TEXTO DE LECTURA:
::::

Si eres aficionado a la natación, es casi imposible que hayas llegado hasta aquí sin conocer a Caeleb Dressel. Pero para aquellos que se enganchan cada cuatro años —cinco en este caso— durante los Juegos Olímpicos, lo que necesitan saber antes de que hoy los nadadores se tiren al agua en Tokio es que la referencia en la piscina responde a este nombre y este apellido y que, con 24 años, no es ninguna locura pensar que a su alcance está emular la gesta de Mark Spitz en Munich 1972 con siete medallas de oro, a una del récord de Michael Phelps en Pekín 2008. Como ellos, también es estadounidense, pero siempre huye de las comparaciones. Él es él. Y su camino es el suyo, propio y único. Pero ¿quién es Caeleb Dressel?

La respuesta más evidente es una bestia de la naturaleza que atestiguan cada uno de los 191 centímetros y 86 kilos de su figura. Un cuerpo atlético casi esculpido en mármol que aúna una potencia única de salto que le hace entrar en el agua un metro más allá que sus rivales; explosividad de salida por debajo del agua —sigue ganando distancia—; técnica perfecta de nado y velocidad de crucero —para mantenerla— y ritmo despiadado para machacar el agua con la misma violencia con la que toca la batería. Una mezcla de tiburón con los muelles de un canguro y la plasticidad de una pantera. En las pruebas de velocidad la diferencia la marcan esas centésimas, a veces un suspiro. Dressel se maneja con ventajas de medio segundo porque lo hace todo mejor el resto. En Tokio nadará 50 y 100 libres, 100 mariposa y los cuatro relevos. Que gane siete oros es una realidad tangible. Tiene rivales. Pocos a su altura. Quizás el de más peso sea el australiano Kyle Chalmers. Grandes amigos y feroces competidores.

::::

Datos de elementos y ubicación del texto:
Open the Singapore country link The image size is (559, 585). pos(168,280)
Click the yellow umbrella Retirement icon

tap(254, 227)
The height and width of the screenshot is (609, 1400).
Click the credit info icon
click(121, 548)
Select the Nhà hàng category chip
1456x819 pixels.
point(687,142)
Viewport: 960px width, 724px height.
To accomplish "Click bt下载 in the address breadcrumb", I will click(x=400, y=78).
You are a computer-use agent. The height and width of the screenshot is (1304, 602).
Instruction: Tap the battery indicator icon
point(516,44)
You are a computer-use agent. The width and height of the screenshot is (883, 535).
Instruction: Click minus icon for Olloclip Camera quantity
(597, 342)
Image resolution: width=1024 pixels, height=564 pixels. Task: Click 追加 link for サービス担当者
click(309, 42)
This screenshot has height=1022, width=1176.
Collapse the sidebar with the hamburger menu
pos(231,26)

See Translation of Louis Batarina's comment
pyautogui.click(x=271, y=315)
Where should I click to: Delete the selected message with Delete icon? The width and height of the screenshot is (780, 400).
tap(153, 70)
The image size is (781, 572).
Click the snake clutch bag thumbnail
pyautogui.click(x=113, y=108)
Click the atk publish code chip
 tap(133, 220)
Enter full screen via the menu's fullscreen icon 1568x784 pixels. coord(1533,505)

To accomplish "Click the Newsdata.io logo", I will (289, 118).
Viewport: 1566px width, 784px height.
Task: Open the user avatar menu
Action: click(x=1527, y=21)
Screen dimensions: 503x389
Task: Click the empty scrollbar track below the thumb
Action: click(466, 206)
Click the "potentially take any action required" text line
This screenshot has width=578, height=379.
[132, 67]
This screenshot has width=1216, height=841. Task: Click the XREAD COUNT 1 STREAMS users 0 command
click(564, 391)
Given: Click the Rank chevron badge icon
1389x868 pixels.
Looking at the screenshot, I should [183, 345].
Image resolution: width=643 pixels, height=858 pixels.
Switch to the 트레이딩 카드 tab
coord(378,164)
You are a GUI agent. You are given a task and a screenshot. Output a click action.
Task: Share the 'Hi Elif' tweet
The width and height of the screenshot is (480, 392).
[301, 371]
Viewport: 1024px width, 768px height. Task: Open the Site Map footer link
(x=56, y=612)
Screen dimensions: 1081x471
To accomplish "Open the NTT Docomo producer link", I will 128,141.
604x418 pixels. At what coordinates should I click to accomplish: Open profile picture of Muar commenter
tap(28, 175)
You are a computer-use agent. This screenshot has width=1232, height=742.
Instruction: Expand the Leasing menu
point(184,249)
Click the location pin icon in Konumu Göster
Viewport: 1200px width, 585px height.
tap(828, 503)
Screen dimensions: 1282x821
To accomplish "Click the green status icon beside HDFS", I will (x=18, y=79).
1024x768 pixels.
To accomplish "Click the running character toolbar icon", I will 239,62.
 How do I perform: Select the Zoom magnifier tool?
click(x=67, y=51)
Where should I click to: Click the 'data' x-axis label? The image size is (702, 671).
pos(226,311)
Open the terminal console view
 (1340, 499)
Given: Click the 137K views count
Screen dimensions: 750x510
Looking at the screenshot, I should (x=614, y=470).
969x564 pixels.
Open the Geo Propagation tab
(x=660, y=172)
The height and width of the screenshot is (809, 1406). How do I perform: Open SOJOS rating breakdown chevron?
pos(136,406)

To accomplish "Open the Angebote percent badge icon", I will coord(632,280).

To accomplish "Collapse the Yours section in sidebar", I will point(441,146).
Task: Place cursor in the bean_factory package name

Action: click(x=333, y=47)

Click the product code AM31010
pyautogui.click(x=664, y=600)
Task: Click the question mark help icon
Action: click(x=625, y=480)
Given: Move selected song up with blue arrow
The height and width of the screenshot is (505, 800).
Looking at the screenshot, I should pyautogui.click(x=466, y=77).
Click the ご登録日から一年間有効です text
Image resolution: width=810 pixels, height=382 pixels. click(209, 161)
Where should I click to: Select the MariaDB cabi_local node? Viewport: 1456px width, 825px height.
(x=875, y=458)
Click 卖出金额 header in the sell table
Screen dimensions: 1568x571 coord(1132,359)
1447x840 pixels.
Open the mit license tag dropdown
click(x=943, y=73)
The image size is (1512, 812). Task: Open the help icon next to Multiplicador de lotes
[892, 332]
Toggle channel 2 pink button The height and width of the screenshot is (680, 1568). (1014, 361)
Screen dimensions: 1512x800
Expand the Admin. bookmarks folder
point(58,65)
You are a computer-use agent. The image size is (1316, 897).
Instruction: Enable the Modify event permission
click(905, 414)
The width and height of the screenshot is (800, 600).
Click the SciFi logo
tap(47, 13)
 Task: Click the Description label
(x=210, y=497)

::::

TAREAS ESCRITAS:
1. Según el texto sobre Caeleb Dressel, ¿qué pruebas nadará Dressel en Tokio?
2. Extrae sin cambios del texto sobre Caeleb Dressel el fragmento que comienza con "Si eres aficionado" y sigue hasta "es Caeleb Dressel?".

RESPUESTAS POR TAREA:
1. Nadará 50 y 100 libres, 100 mariposa y los cuatro relevos.

2.
Si eres aficionado a la natación, es casi imposible que hayas llegado hasta aquí sin conocer a Caeleb Dressel. Pero para aquellos que se enganchan cada cuatro años —cinco en este caso— durante los Juegos Olímpicos, lo que necesitan saber antes de que hoy los nadadores se tiren al agua en Tokio es que la referencia en la piscina responde a este nombre y este apellido y que, con 24 años, no es ninguna locura pensar que a su alcance está emular la gesta de Mark Spitz en Munich 1972 con siete medallas de oro, a una del récord de Michael Phelps en Pekín 2008. Como ellos, también es estadounidense, pero siempre huye de las comparaciones. Él es él. Y su camino es el suyo, propio y único. Pero ¿quién es Caeleb Dressel?